Sabía que el verdadero viaje en el tiempo se hace a pie, volviendo a los lugares donde hemos dejado algo de nosotros. La casualidad quiso que uno de sus muchos itinerarios comerciales transcurriera por aquel valle encajado entre montes viejos y acostumbrados a la fatiga del sol y la continua brega de la lluvia y el viento. Estoicos pellejos del planeta que contemplan cansados la vida de los torpes humanos. Las sendas eran casi las mismas, apenas una pintura recién aplicada enmarcando los límites de la carretera. El mismo sinuoso camino que llamaba a las puertas de la memoria.
El pueblo había cambiado. Materiales sintéticos en las ventanas, semáforos en la via principal y edificios enormes que impedían el paso del sol y multiplicaban los ecos de las tareas cotidianas. Algunas caras conocidas y arrugadas ya, a la sombra de los plátanos en una tarde de verano como otra cualquiera.

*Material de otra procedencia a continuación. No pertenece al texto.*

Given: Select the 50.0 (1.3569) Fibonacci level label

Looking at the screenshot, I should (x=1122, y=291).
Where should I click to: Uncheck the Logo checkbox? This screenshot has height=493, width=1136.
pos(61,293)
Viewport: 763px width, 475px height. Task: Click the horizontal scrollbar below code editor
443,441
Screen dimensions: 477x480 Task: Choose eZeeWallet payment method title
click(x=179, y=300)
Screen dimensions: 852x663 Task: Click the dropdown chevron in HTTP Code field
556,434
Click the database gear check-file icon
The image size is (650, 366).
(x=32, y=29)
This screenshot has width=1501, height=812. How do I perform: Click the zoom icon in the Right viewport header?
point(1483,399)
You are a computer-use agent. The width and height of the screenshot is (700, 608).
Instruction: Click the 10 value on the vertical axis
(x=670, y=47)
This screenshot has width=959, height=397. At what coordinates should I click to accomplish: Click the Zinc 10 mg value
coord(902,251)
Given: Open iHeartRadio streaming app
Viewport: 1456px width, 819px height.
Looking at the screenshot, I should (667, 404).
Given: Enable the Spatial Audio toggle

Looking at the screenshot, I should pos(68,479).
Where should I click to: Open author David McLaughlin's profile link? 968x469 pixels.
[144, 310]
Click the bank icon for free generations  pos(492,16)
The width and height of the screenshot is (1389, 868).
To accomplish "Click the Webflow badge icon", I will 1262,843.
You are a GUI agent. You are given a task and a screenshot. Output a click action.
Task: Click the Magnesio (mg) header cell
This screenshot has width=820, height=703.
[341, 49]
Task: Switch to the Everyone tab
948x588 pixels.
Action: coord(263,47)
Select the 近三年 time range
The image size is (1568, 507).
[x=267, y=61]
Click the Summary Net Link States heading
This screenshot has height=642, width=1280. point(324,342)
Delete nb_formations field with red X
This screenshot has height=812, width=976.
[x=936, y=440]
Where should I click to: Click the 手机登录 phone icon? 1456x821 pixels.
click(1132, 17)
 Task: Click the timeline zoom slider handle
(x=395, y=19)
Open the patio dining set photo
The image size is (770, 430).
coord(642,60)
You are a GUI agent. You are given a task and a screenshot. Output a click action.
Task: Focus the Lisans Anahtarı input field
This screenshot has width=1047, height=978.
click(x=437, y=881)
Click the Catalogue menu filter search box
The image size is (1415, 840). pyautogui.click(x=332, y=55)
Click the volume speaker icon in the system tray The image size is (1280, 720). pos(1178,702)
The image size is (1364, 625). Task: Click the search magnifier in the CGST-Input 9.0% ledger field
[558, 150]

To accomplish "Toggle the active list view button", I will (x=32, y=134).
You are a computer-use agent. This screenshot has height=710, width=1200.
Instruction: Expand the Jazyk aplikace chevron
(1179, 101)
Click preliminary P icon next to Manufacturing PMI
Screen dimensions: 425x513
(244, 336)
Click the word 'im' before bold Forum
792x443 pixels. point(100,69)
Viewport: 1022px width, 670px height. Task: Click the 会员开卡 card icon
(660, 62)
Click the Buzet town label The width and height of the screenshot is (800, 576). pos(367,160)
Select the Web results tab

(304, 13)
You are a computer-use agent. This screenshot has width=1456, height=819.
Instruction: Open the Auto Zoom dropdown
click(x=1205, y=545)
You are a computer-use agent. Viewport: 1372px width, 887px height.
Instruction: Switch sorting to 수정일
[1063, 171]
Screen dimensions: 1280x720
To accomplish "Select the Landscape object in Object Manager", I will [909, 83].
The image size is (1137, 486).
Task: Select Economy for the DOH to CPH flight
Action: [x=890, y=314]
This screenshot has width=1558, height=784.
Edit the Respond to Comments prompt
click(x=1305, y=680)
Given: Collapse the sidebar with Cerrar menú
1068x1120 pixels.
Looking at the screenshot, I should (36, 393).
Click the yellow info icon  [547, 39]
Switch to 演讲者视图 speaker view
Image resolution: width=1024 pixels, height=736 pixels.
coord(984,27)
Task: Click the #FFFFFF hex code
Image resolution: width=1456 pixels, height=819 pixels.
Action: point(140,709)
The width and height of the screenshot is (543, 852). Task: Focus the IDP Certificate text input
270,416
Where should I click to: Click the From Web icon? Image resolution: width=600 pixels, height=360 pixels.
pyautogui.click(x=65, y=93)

Echó de menos el polvo de los caminos de antaño. La civilización se parece mucho a la domesticación. Todo resulta más amable pero se pierde la magia de la verdadera naturaleza de las cosas. Puede que también la de las personas. El camino, en las afueras, seguía sin asfaltar, y en las cunetas crecían plantas silvestres agostadas por el calor y el abandono. Un par de chalets de impecable factura a ambos lados de lo que había sido un hogar. El carácter pacífico de la palabra no consiguió engañarlo y tampoco la apariencia inocente de las paredes encaladas aún, resistiendo milagrosamente el paso del tiempo.
Por aquella puerta había salido ella aquel extraño día en que su mundo de muchachito en ciernes se tambaleó ante la amenaza brutal de su ausencia. Uno de los primeros rayos de luz de la consciencia había sido aquel terrible aldabonazo de los conflictos personales sobre la madera inocente de los primeros años. El recuerdo punzante de su rostro contraído por la ira y anegado en lágrimas de rabia. Aquel terrible día fue su llanto de crío el que iluminó las conciencias de los adultos, cegadas por las cosas pequeñas y ruines. Las miserias de que nos sembramos el camino por razones que no llegaremos a conocer jamás.
Afortunadamente, quedaban ecos más alegres de los días pasados. Sonrisas femeninas entre juegos interminables, olores a comida de gente humilde y esforzada, rastros de la brisa de abril entre las hojas altas de aquellos árboles que entonces parecían inmortales. Sus gigantescas ausencias demostrando ahora que nada dura eternamente.
No fue capaz de internarse entre las paredes vacías y desamparadas. Como si la presencia de un protagonista real de la historia fuese una profanación insufrible. La simple aproximación despertaba sensaciones extrañas, ruidos de otro tiempo, rumores de agua vertida en la gran olla que solía presidir la cocina, en lo alto de aquellas arandelas a punto de fundir bajo el calor terrible del carbón.
Y de repente se preguntó dónde había quedado todo aquello. En qué extraño rincón podrían haberse refugiado las risas infantiles o las voces airadas de los malos días. Dónde los sudores y dónde los llantos. Dónde los murmullos del amor nocturno o las dudas que siembra la escasez. Dónde la esperanza de los días futuros o la tristeza de esos que pasan como nubes, mansos e incógnitos, sin propósito ni destino aparente.
Antes de abandonar el lugar, miró por última vez a las paredes mudas, como quien pregunta.